- _Task instructions_
The lines to copy from the data below are those that hold the string "will".

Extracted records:
::::
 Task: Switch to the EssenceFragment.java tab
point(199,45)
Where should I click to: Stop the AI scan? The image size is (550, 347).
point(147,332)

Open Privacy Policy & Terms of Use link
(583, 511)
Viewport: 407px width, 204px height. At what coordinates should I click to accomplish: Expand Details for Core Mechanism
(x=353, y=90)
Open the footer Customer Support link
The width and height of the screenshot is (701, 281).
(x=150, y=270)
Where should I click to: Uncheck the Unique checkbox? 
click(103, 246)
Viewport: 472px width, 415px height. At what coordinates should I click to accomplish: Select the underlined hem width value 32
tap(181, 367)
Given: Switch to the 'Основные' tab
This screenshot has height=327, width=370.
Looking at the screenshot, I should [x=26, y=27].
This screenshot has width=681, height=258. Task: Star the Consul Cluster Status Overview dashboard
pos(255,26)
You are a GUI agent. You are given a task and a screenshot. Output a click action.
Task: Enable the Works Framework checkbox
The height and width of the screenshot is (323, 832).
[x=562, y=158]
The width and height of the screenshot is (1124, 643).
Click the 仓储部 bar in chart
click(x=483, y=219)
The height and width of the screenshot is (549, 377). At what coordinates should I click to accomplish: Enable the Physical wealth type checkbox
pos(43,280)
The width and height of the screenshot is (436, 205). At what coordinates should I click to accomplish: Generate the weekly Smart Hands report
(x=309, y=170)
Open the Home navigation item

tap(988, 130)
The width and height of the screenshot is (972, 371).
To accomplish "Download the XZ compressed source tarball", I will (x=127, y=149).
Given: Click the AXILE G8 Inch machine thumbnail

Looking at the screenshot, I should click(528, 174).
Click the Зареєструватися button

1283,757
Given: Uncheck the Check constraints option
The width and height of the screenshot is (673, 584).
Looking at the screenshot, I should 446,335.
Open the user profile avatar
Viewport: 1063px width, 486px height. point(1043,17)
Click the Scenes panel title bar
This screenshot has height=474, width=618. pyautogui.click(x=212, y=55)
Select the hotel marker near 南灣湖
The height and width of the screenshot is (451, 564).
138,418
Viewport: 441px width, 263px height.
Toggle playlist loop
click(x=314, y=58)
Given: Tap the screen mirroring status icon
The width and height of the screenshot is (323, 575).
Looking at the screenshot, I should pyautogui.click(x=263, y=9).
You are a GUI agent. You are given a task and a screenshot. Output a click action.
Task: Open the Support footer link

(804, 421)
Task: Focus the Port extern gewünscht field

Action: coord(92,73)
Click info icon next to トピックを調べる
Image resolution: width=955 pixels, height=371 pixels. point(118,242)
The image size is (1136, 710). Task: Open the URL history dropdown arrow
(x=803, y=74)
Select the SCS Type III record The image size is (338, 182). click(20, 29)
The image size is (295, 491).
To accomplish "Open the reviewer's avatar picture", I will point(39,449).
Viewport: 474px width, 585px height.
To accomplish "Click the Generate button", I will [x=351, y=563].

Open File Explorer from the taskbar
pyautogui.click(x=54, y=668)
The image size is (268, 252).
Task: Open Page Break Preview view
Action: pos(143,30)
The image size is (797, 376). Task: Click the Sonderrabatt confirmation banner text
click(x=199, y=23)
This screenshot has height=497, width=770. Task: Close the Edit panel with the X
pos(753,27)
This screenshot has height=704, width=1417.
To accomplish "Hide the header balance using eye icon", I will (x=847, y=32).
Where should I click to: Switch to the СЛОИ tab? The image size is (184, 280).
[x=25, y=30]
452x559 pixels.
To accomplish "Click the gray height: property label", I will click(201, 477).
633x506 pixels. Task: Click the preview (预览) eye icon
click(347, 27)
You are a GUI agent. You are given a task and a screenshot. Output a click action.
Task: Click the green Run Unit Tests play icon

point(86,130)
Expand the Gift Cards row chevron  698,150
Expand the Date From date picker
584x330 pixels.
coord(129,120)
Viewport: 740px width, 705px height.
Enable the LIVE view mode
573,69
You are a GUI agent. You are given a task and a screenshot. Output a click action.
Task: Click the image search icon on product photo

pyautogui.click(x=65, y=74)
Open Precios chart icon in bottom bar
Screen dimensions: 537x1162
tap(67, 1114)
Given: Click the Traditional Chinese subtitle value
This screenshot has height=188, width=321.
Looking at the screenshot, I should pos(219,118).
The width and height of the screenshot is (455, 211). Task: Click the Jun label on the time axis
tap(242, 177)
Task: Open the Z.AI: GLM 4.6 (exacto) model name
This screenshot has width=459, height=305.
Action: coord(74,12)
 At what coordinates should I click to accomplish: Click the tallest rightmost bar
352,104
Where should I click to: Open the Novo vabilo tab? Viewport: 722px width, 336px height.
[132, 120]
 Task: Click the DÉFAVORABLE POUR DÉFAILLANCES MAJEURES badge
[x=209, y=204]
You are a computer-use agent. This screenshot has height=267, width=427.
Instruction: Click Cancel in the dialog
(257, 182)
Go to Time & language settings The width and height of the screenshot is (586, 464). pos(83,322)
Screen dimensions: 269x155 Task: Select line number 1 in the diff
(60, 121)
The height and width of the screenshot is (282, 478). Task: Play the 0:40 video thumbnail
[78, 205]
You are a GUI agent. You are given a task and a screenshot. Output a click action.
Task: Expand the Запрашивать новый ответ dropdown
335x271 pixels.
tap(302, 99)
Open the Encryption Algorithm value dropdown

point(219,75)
::::
- _Response to this exercise_
To accomplish "Download the XZ compressed source tarball", I will (x=127, y=149).
To accomplish "Open the reviewer's avatar picture", I will point(39,449).
To accomplish "Click the Generate button", I will [x=351, y=563].
To accomplish "Hide the header balance using eye icon", I will (x=847, y=32).
To accomplish "Click the gray height: property label", I will click(201, 477).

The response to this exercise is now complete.